Stored items:
----
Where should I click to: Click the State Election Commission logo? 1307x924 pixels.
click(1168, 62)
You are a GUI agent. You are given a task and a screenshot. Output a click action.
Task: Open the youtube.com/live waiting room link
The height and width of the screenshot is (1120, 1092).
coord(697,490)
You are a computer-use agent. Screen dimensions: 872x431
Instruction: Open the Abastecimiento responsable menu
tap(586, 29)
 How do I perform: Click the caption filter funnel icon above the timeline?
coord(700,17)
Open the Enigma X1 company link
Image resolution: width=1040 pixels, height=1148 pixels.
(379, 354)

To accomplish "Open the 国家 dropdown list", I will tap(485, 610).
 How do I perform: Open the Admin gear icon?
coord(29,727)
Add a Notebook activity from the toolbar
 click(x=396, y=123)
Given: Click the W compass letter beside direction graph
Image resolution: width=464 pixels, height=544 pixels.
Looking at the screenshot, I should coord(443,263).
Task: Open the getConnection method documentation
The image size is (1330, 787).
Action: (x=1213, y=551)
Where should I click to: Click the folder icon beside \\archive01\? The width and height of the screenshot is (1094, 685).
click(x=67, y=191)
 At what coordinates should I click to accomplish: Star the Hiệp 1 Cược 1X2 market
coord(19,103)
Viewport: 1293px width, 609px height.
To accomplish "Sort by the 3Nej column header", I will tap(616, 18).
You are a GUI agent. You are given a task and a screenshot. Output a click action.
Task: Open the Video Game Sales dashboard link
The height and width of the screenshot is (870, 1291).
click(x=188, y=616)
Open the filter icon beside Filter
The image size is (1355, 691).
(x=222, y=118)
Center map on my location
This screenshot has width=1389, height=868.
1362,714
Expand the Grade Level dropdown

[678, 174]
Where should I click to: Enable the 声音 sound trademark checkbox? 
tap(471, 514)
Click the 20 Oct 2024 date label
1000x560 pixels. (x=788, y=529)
----
:: What the exercise asks ::
The records shown earlier should all be returned verbatim.

:: Answer section ::
Where should I click to: Click the State Election Commission logo? 1307x924 pixels.
click(1168, 62)
You are a GUI agent. You are given a task and a screenshot. Output a click action.
Task: Open the youtube.com/live waiting room link
The height and width of the screenshot is (1120, 1092).
coord(697,490)
You are a computer-use agent. Screen dimensions: 872x431
Instruction: Open the Abastecimiento responsable menu
tap(586, 29)
 How do I perform: Click the caption filter funnel icon above the timeline?
coord(700,17)
Open the Enigma X1 company link
Image resolution: width=1040 pixels, height=1148 pixels.
(379, 354)

To accomplish "Open the 国家 dropdown list", I will tap(485, 610).
 How do I perform: Open the Admin gear icon?
coord(29,727)
Add a Notebook activity from the toolbar
 click(x=396, y=123)
Given: Click the W compass letter beside direction graph
Image resolution: width=464 pixels, height=544 pixels.
Looking at the screenshot, I should coord(443,263).
Task: Open the getConnection method documentation
The image size is (1330, 787).
Action: (x=1213, y=551)
Where should I click to: Click the folder icon beside \\archive01\? The width and height of the screenshot is (1094, 685).
click(x=67, y=191)
 At what coordinates should I click to accomplish: Star the Hiệp 1 Cược 1X2 market
coord(19,103)
Viewport: 1293px width, 609px height.
To accomplish "Sort by the 3Nej column header", I will tap(616, 18).
You are a GUI agent. You are given a task and a screenshot. Output a click action.
Task: Open the Video Game Sales dashboard link
The height and width of the screenshot is (870, 1291).
click(x=188, y=616)
Open the filter icon beside Filter
The image size is (1355, 691).
(x=222, y=118)
Center map on my location
This screenshot has width=1389, height=868.
1362,714
Expand the Grade Level dropdown

[678, 174]
Where should I click to: Enable the 声音 sound trademark checkbox? 
tap(471, 514)
Click the 20 Oct 2024 date label
1000x560 pixels. (x=788, y=529)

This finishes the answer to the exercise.